Load Dataset

We first load codrna dataset from fedimpute.

%load_ext autoreload
%autoreload 2
from fedimpute.data_prep import load_data, display_data
data, data_config = load_data("codrna")
display_data(data)
print("Data Dimensions: ", data.shape)
print("Data Config:\n", data_config)
The autoreload extension is already loaded. To reload it, use:
  %reload_ext autoreload
+--------+--------+--------+--------+--------+--------+--------+--------+--------+
|   X1   |   X2   |   X3   |   X4   |   X5   |   X6   |   X7   |   X8   |   y    |
|--------+--------+--------+--------+--------+--------+--------+--------+--------|
| 0.7554 | 0.1364 | 0.0352 | 0.4132 | 0.6937 | 0.1591 | 0.3329 | 0.7154 | 1.0000 |
| 0.7334 | 0.7879 | 0.3819 | 0.3693 | 0.5619 | 0.4830 | 0.4351 | 0.5160 | 0.0000 |
| 0.7752 | 0.1364 | 0.1761 | 0.3290 | 0.7410 | 0.4259 | 0.4644 | 0.5268 | 1.0000 |
| 0.5905 | 0.7424 | 0.2720 | 0.2898 | 0.6920 | 0.3205 | 0.4019 | 0.6290 | 1.0000 |
| 0.7366 | 0.1212 | 0.2465 | 0.3290 | 0.7410 | 0.3249 | 0.5086 | 0.5631 | 1.0000 |
+--------+--------+--------+--------+--------+--------+--------+--------+--------+
Data Dimensions:  (5000, 9)
Data Config:
 {'target': 'y', 'task_type': 'classification', 'natural_partition': False}

Construct a distributed data scenario

We then construct a distributed data scenario with 4 clients and heterogenous MNAR missingness.

%load_ext autoreload
%autoreload 2
from fedimpute.scenario import ScenarioBuilder

scenario_builder = ScenarioBuilder()
scenario_data = scenario_builder.create_simulated_scenario(
    data, data_config, num_clients = 4, dp_strategy='iid-even', ms_scenario='mnar-heter'
)
print('Results Structure (Dict Keys):')
print(list(scenario_data.keys()))
scenario_builder.summarize_scenario()
The autoreload extension is already loaded. To reload it, use:
  %reload_ext autoreload
Missing data simulation...
Results Structure (Dict Keys):
['clients_train_data', 'clients_test_data', 'clients_train_data_ms', 'clients_seeds', 'global_test_data', 'data_config', 'stats']
==================================================================
Scenario Summary
==================================================================
Total clients: 4
Global Test Data: (500, 9)
Missing Mechanism Category: MNAR (Self Masking Logit)
Clients Data Summary:
     Train     Test      Miss     MS Ratio    MS Feature    Seed
--  --------  -------  --------  ----------  ------------  ------
C1  (1125,9)  (113,9)  (1125,8)     0.47         8/8        6077
C2  (1125,9)  (113,9)  (1125,8)     0.51         8/8        577
C3  (1125,9)  (113,9)  (1125,8)     0.46         8/8        7231
C4  (1125,9)  (113,9)  (1125,8)     0.47         8/8        5504
==================================================================

Build New Imputer

In the following example, we develop a new imputer MICE imputation with a 2 layer neural network as underlying machine learning model for imputation, it should inherit the abstract class BaseMLImputer and implement all its abstract methods. It also inherit ICEImputerMixin class which contains some helper function for ICE imputation. We add comment in class to give more instructions on how we implement it.

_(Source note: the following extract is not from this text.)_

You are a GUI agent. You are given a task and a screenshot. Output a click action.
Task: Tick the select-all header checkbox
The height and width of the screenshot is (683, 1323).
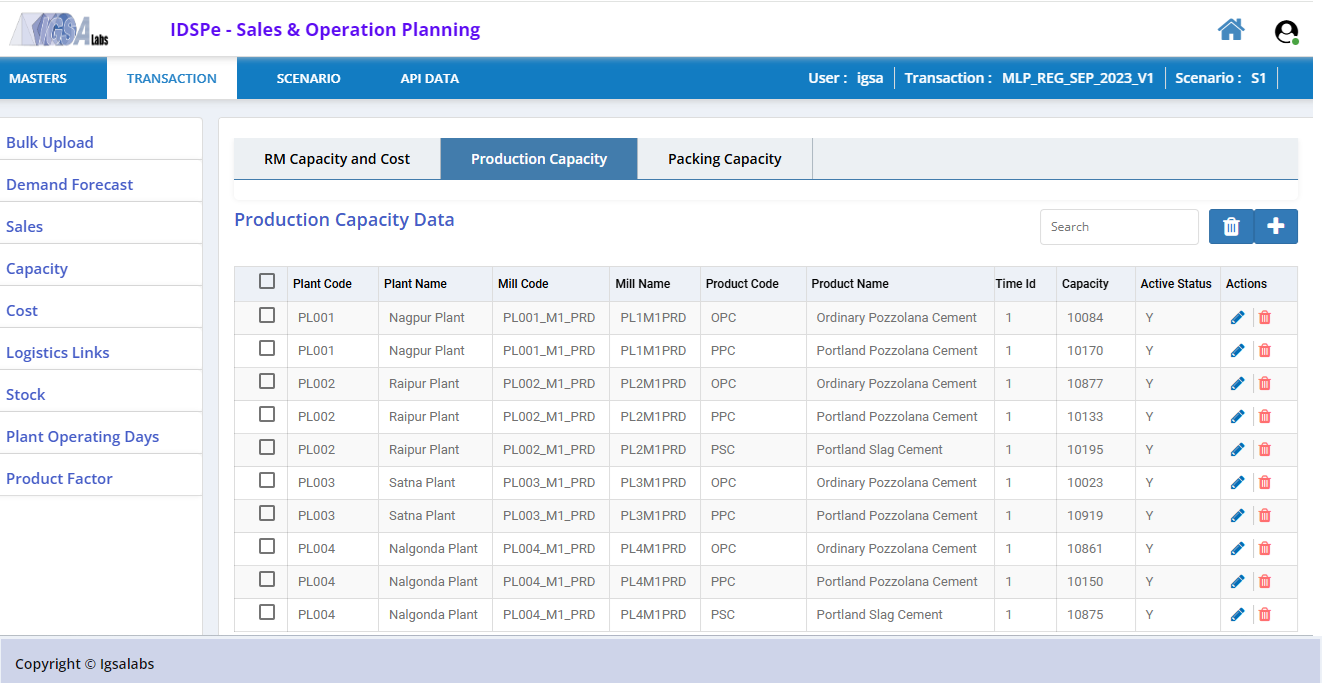[x=267, y=281]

from fedimpute.execution_environment.imputation.base import BaseMLImputer, ICEImputerMixin
from sklearn.neural_network import MLPRegressor
import numpy as np
from collections import OrderedDict

class MLPICEImputer(BaseMLImputer, ICEImputerMixin):

    def __init__(self):

        super().__init__(name='mlp_mice', model_persistable=False) # it needs two parameters: name of imputer and whether the model is persistable (can be saved to disk), we set it to False because ICE imptutation is not persistable

        self.imp_models = [] # list of imputation models (each for a feature)
        self.min_values = None # min values of features used for clipping
        self.max_values = None # max values of features used for clipping
        self.seed = None # seed for randomization
        self.fit_res_history = {} # fit results history

    def initialize(
            self, X: np.array, missing_mask: np.array, data_utils: dict, params: dict, seed: int
    ) -> None:
        """
        Initialize imputer - statistics imputation models etc.

        Args:
            X: data with intial imputed values
            missing_mask: missing mask of data
            data_utils: data utils dictionary - contains information about data
            params: params for initialization
            seed: int - seed for randomization
        """

        # initialized imputation models (from sklearn's MLPRegressor (fully connected neural network))
        self.imp_models = []
        for i in range(data_utils['n_features']):
            estimator = MLPRegressor(hidden_layer_sizes=(100, 100), max_iter=1000)
            X_train = X[:, np.arange(X.shape[1]) != i][0:10]
            y_train = X[:, i][0:10]
            estimator.fit(X_train, y_train)
            self.imp_models.append(estimator)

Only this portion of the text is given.